IGeLU 2014
Deep search or harvest, how do we decide
Simon Moffatt and Illaria Corda, British Library
Context: increasing content, especially digital from a diversity of sources as well as migration form other systems. So there are two options to integrate all this data: through harvesting or with a deep search.
Harvest: put all the data in the central index (Primo)

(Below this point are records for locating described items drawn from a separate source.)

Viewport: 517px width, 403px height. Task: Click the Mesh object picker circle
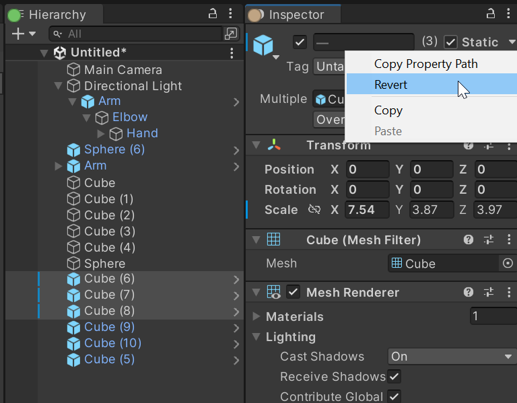click(x=508, y=264)
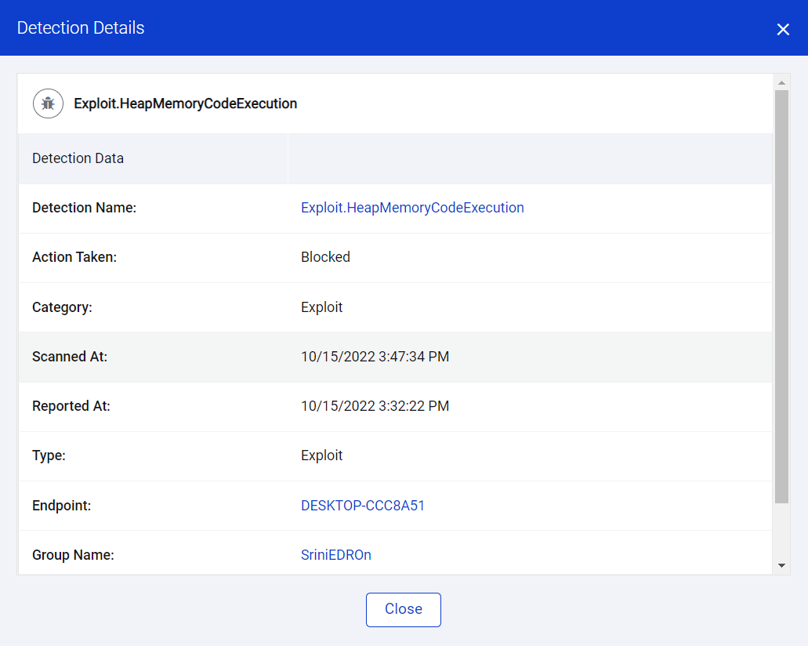Click the X icon to dismiss Detection Details

783,28
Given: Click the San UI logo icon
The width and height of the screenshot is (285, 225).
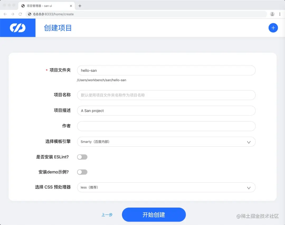Looking at the screenshot, I should pos(17,27).
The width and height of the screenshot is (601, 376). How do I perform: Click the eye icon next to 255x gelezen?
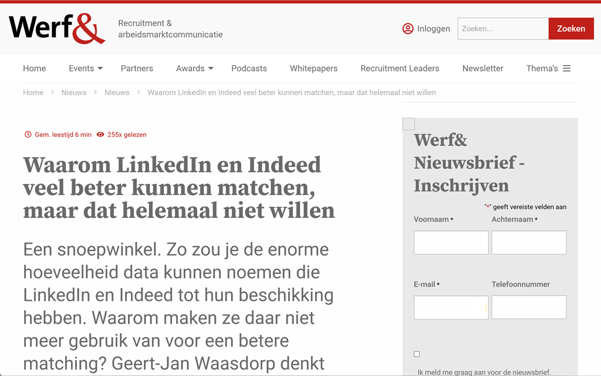[100, 135]
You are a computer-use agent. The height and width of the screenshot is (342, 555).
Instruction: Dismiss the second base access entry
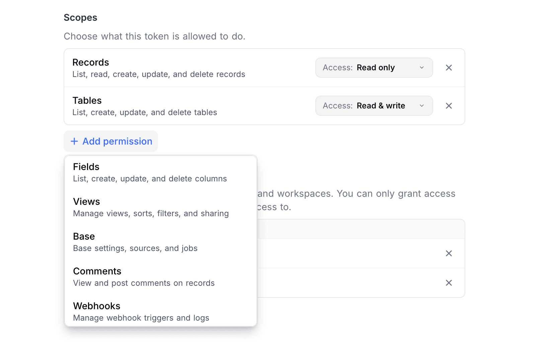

Deep search: add a new index, so user searches Primo and this other index in a federated way
The decision that the BL had to make was for two major indexes: one was for the replacement of Content Management System and the other one was for the Web Archive
CMS: harvest
The main reasons for choosing harvesting is that the CMS has it's own index, updated daily. Work involved for deep search would be normalisation rules, setting up daily processes etc. The index is not good enough. It only has 50.000 pages which for Primo is not that much.
Records in the CMS
13m from Aleph
5m Sirsi Dynix for sound archive
48m articles from own article catalogue
1m records from other catalogues
Service challenges for 67m records
The index is a very big file (100GB). Overnight schedules are tight. Fast data updates are not possible. Re-indexing is always at least 3hrs, sometimes more. System restart takes 5hrs, re-synch of the search schema is a whole day and the failover system must be available at all times. Must be careful for Primo service packs and hotfixes. Doing the whole index in one go wouldn't be possible so beware when the documentation says "delete index and recreate".
Development challenges
Major normalisations only 3 times a day, need to be careful about impact on services. Implementing Primo enhancements also needs to be considered. In their development environment they have created a sample of all their different datasets. It's also used to test which version of Primo to use etc. Errors have to be found at this point.

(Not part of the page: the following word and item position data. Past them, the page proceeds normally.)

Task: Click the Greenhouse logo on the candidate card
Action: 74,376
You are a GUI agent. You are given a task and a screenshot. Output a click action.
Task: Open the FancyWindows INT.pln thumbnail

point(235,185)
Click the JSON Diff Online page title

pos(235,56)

But the compensations of big index are:
Speed
Control over the data
Consistency of rules
Common development skills
Single point of failure
Web Archive : deep search
Figures
1.3m documents (pages)
Regular crawl processes
Index size 3.5 terabytes
80-node hadoop cluster where crawls are processed through submission
Implications of choosing the deep search
On the Primo interface there is a tab for the local content and one for the web archive, but otherwise the GUI is the same as are the type of facets etc. Clicking on a web archive record takes to the Ericom system (digitals rights system for e-legal deposit material).
Service challenges for deep search
Introduction of a different point of failure
New troubleshooting procedures
Changes to the solr schema and could break the search
Primo updates can also potentially break the search
Development challenges
Significant development work, e.g. accommodate Primo features such as multi-select faceting, consistency between local and deep search, etc.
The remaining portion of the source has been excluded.